Trump to Move 'Space Command,' Overruling Biden

President to announce agency will move from Colorado to Alabama
Posted Sep 2, 2025 11:00 AM CDT
Trump to Move 'Space Command,' Overruling Biden
In this 2019 photo, President Trump, left, watches with Vice President Mike Pence, second from left, and Defense Secretary Mark Esper, second from right, as the flag for US Space Command is unfurled outside the White House.   (AP Photo/Carolyn Kaster, File)

President Trump is going to end a yearslong political tug-of-war on Tuesday: The president will announce that the US Space Command will move from Colorado to Alabama, reports Politico, the AP, and other outlets. Trump established—technically, re-established—the agency during his first term, and Space Command set up temporary headquarters at Peterson Air Force Base in Colorado Springs, per CBS News. Former President Biden then decreed that the agency should remain there permanently in 2023, but Trump is expected to announce on Tuesday that it's moving to Huntsville, Alabama.

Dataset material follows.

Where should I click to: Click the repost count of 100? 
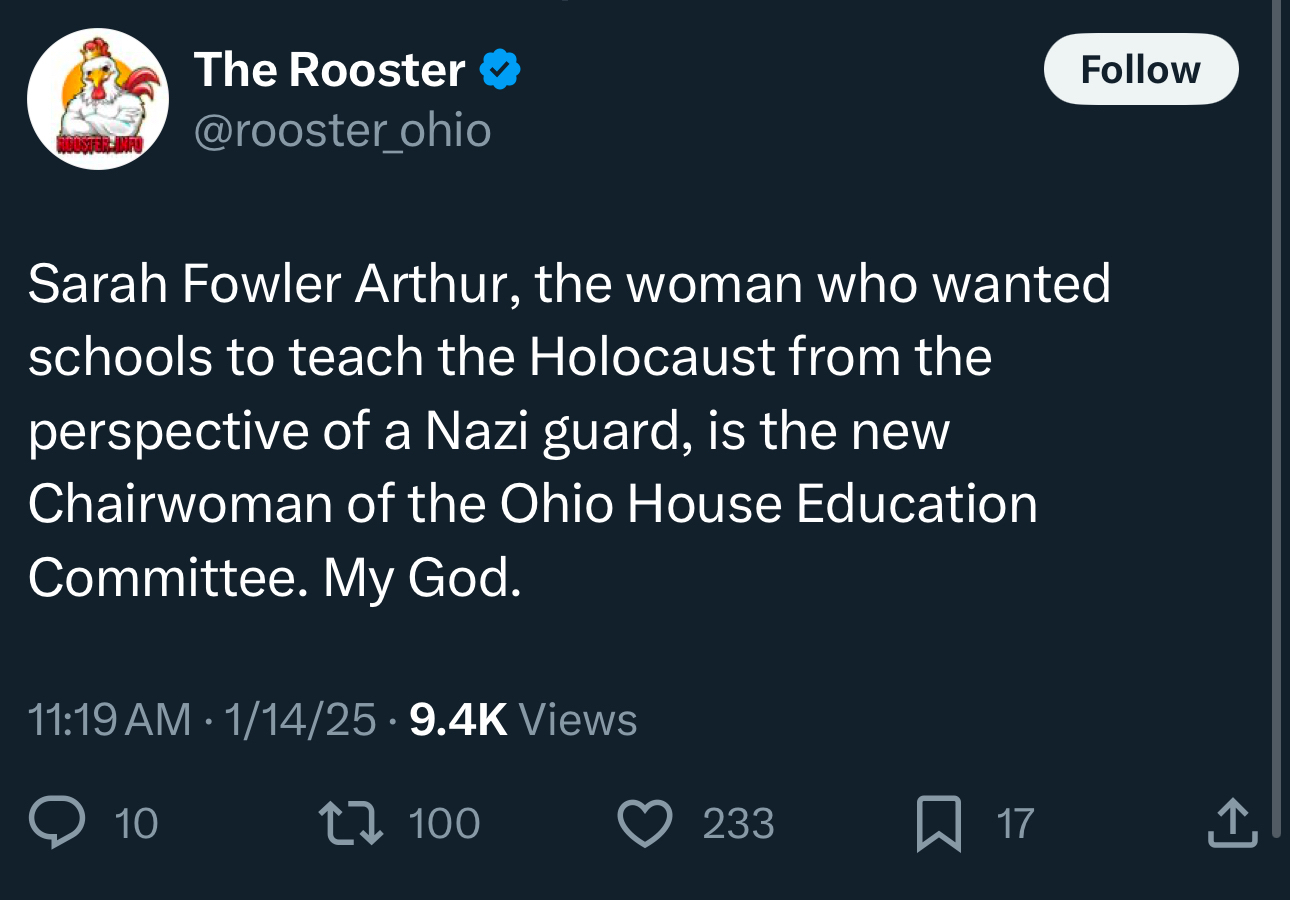click(x=444, y=823)
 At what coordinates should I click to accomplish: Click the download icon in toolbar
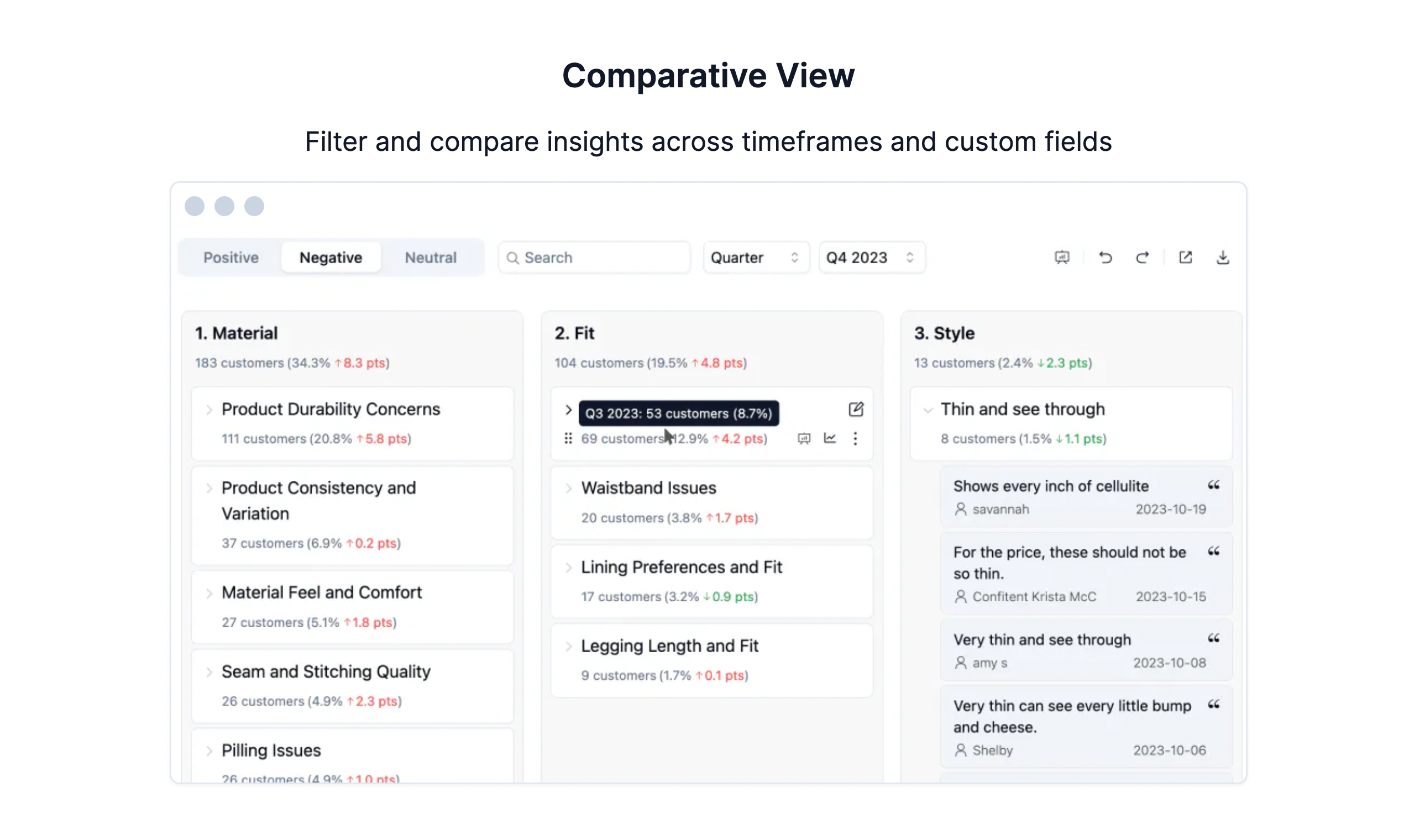tap(1222, 258)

The two states have been vying for the honors for years, and Reuters notes that politics has factored prominently in the debate. Alabama is a reliably red state, while Colorado has been voting Democratic in recent elections. Huntsville—aka "Rocket City"—is home to NASA's Marshall Space Flight Center. Space Command's mission is to protect American interests in space—satellites, in particular. The agency came into being in the mid-1980s, then got folded into the US Strategic Command in 2002. Trump made it a stand-alone agency again in 2018.